(Dataset entries)

------

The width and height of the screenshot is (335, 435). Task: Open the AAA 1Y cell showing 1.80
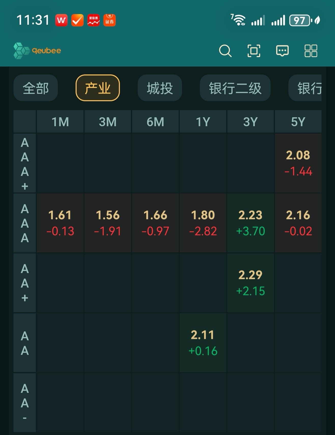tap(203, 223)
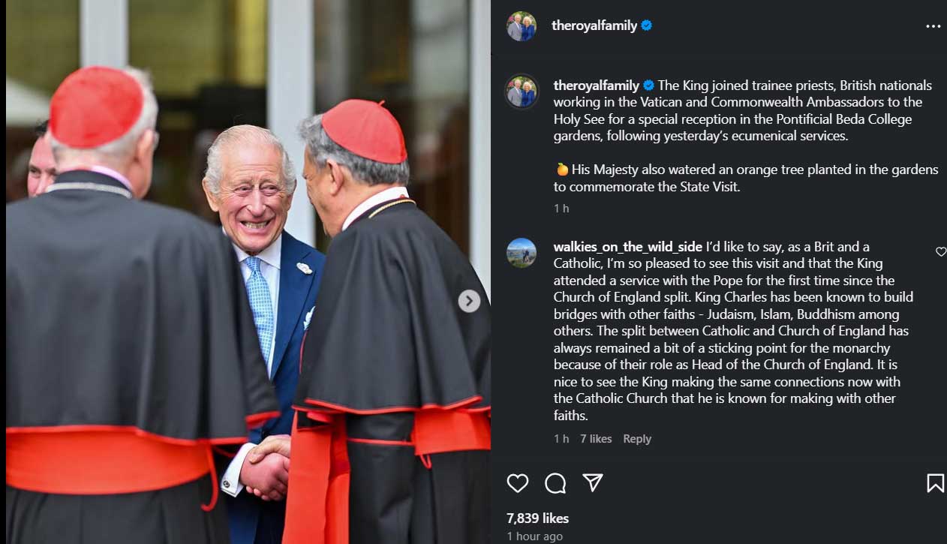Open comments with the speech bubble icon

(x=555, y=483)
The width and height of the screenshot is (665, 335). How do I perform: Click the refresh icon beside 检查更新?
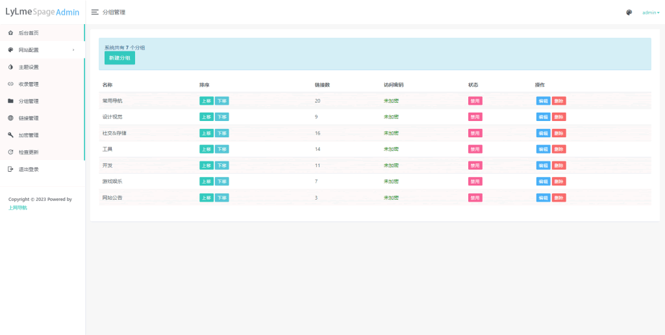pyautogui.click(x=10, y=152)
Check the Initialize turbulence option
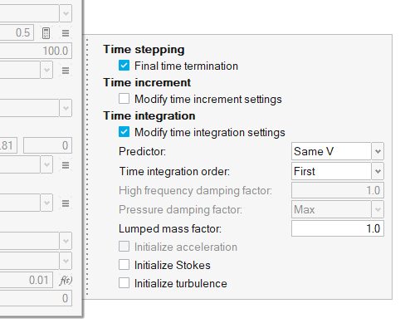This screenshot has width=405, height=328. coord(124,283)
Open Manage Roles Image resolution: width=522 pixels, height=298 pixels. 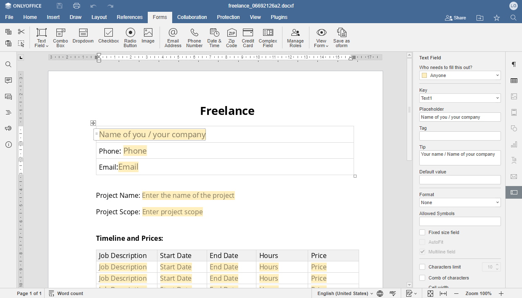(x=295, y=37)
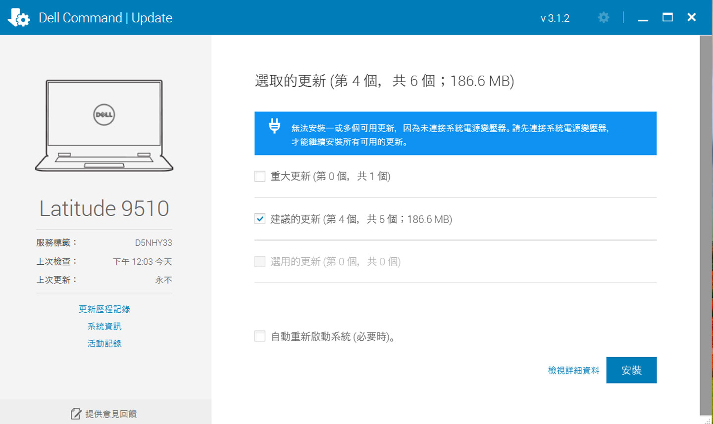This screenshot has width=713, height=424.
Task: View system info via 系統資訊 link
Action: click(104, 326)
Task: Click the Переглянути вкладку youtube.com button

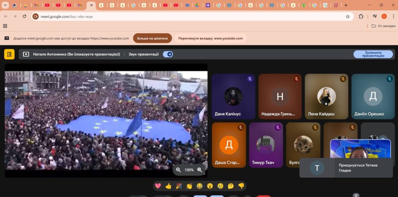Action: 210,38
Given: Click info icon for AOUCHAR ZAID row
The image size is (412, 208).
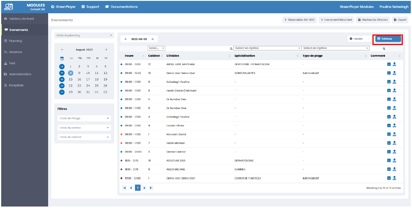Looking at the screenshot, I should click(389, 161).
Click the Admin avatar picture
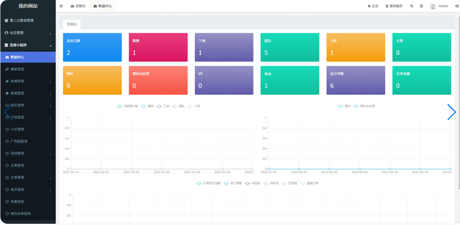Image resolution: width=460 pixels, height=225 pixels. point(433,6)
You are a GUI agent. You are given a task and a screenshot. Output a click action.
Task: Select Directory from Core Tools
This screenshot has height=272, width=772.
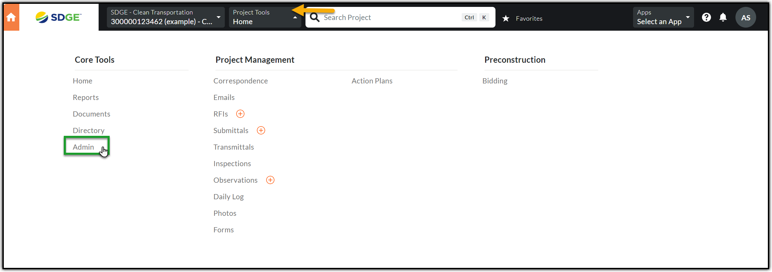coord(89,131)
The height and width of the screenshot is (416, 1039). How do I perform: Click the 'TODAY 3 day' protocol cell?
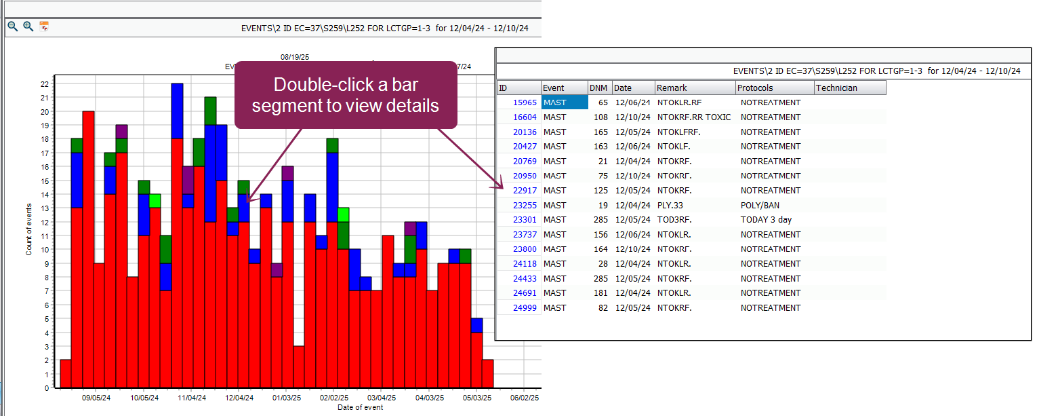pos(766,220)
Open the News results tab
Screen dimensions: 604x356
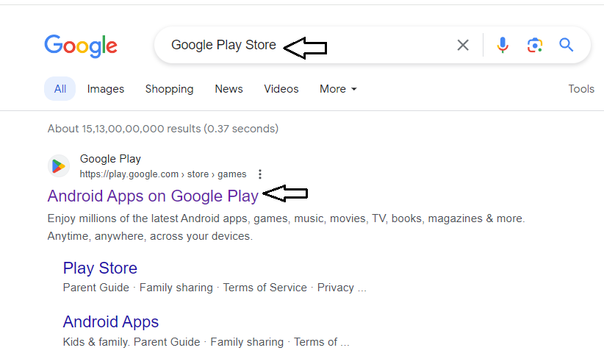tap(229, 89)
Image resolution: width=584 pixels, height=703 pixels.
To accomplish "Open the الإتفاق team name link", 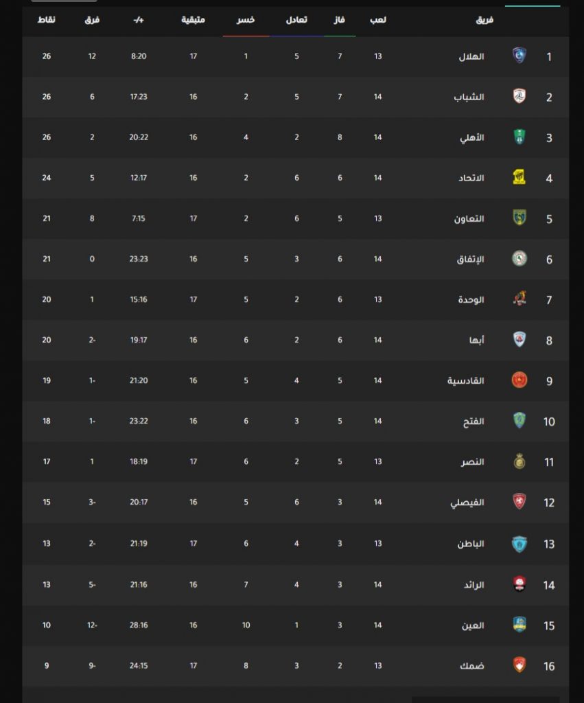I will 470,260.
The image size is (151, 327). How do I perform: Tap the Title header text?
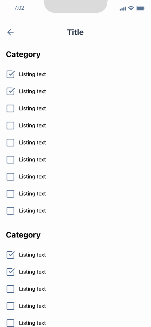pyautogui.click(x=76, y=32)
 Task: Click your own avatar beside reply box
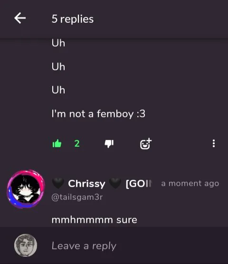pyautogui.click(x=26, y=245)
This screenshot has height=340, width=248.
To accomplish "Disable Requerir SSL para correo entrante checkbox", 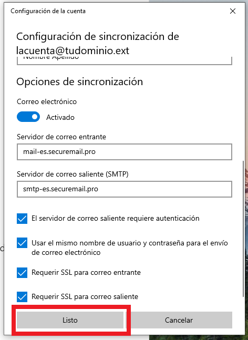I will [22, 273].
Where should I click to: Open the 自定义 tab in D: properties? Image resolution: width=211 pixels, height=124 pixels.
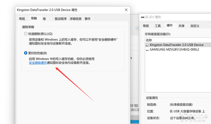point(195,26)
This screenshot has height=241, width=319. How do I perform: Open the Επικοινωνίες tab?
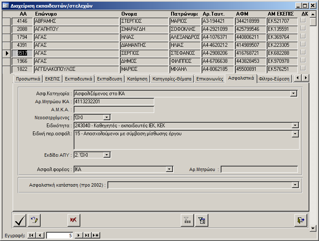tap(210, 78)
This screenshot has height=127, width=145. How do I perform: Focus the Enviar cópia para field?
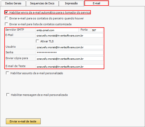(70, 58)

------

* [Work request]: Write out, word for word, the lines running from the one containing "This screenshot has height=241, width=319." to the end of the data above; the pictures are to be left out.

* [Written reply]:
This screenshot has height=241, width=319. How do I perform: Open the Επικοινωνίες tab?
tap(210, 78)
This screenshot has height=127, width=145. How do I perform: Focus the Enviar cópia para field?
(70, 58)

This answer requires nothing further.